From the very beginning I noticed that a lot of the whimsical elements of the game will be making a return, things like the pod computer, worlds, and Sackboy customization. Nothing much has been done to make these elements any different than the previous version besides additional options, but in my opinion this was an area that was executed very well in the original game. As a jumping off point LittleBigPlanet‘s start screen has always been both concise and imaginative.
Unfortunately, in the story side of the game, the beta only has five Media Molecule levels to offer. Two of the levels were more mini-games than platforming levels, but otherwise what was available gave a substantial glimpse at the games platforming. Arguably one of the more frustrating elements from LittleBigPlanet was the way in which the Sackboys controlled; there were certain issues with jumping. In order to make level traversal a bit easier Sackboy has had a certain weight added to its movements to make moving from point A to point B a little more precise. There are still those moments where you struggle with the dual planes of movement (down stage and upstage), but improvements have been made.
Two new items to the game that add a new variety to levels are the grappling hook and the ‘Creatinator’. The grappling hook is perhaps Media Molecule’s greatest new addition, due to its ability to alleviate some of the frustration of falling to your death. Being able to swing a la Spider-Man also makes for some interesting platforming moments, but it certainly isn’t anything you haven’t seen before. While very few of the community created levels actually made good use of the grappling hook, it’ll be exciting to see in the future.
For me, the Creatinator is the item that is going to bring the awesome to the game. The idea is simple: a Sackboy puts on the Creatinator like a hat and then is able to shoot a particular item. In one of my personal favorite community-created levels, the Creatinator is used like a flamethrower and pits players against each other in a deathmatch style of game. As more items are added to the creation inventory of LBP2, I can see the Creatinator as the go to item for exciting new level design.

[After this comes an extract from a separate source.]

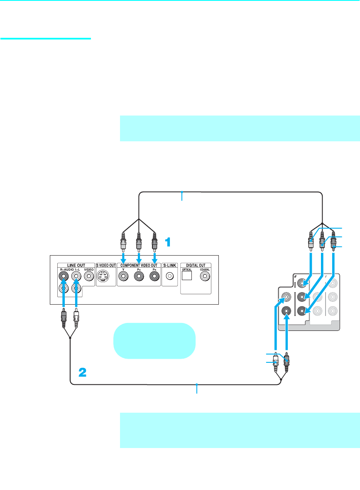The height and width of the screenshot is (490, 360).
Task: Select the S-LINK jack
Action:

Community created levels, so far, are only beginning to pick up speed; there are only about 30 solid user-created levels available. Just as before, the most engaging levels are those that mirror a previous game experience. Being able to tap into a familiar style of gameplay from our past is something gamers love and LittleBigPlanet has always had that going for it above all else. Personal highlights for me included a Connect Four recreation, a Space Invaders style of game, and a boxing match. Sure, these will add to the life of LittleBigPlanet 2, but they can only go so far in this evolved market where every retro game is now being recreated on the iPhone.
As a complete experience, LittleBigPlanet 2’s beta has a lot to enjoy. Media Molecule’s story levels are inventive and the improved platforming abilities make for a less frustrating experience. You will still find yourself struggling here and there to get through levels, but the addition of the grappling hook and new elements like gravity manipulation can help change the pace of game play so that you don’t notice your frustration as much.

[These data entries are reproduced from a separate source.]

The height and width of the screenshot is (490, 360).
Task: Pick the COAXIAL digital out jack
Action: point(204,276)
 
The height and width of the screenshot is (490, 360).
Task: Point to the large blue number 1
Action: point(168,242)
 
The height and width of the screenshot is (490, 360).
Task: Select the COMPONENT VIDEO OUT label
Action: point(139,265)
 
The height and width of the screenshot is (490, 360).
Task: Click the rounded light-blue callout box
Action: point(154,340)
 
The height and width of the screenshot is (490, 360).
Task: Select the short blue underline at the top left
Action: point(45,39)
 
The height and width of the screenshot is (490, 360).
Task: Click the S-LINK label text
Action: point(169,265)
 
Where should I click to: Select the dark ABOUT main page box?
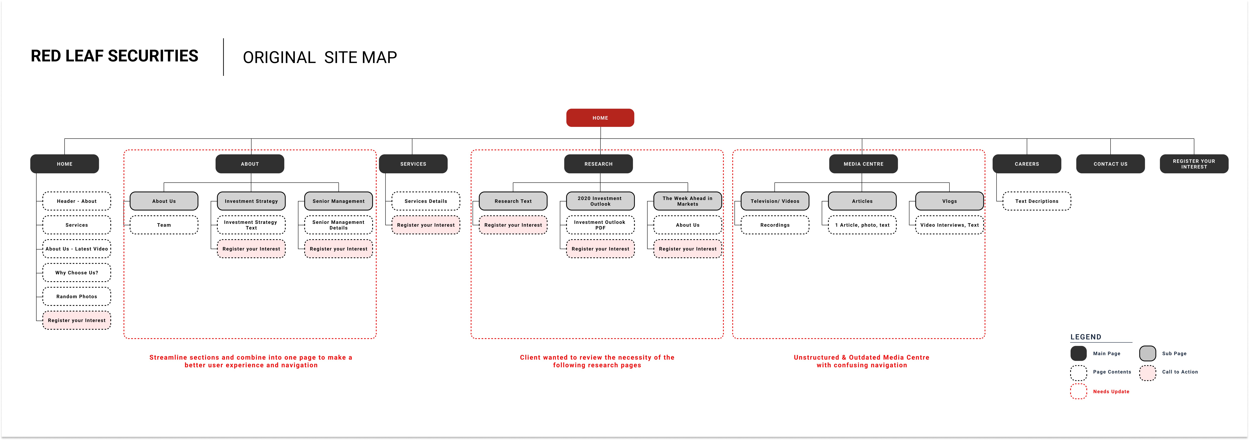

Unfortunately, LittleBigPlanet 2, like the first game, feels like a missed opportunity. Community created levels once again lack the finesse of the story levels and usually require near impossible sequences of action to progress. With more time with the game, I imagine a ton of gamers will be creating levels that will feel as if they were straight from Media Molecule themselves, but at this point most of them left me wishing for more story levels. There is so much promise held in these titles that no matter what product is delivered it will never satisfy the entire population of gamers. Sure, you can’t help but put a smile on your face when playing this game, but a smile only takes you so far.
By relying on audience participation to be one of the major sources of your game’s success you are taking a major risk, but the risk is worth the potential reward when it’s a game that could continue evolving for years and years.
What do you hope to get out of LittleBigPlanet 2? Are you hoping to create a one-of-a-kind level for the community or do you want to see what Media Molecule has cooked up?
LittleBigPlanet 2 will be released January 2011 on the PS3.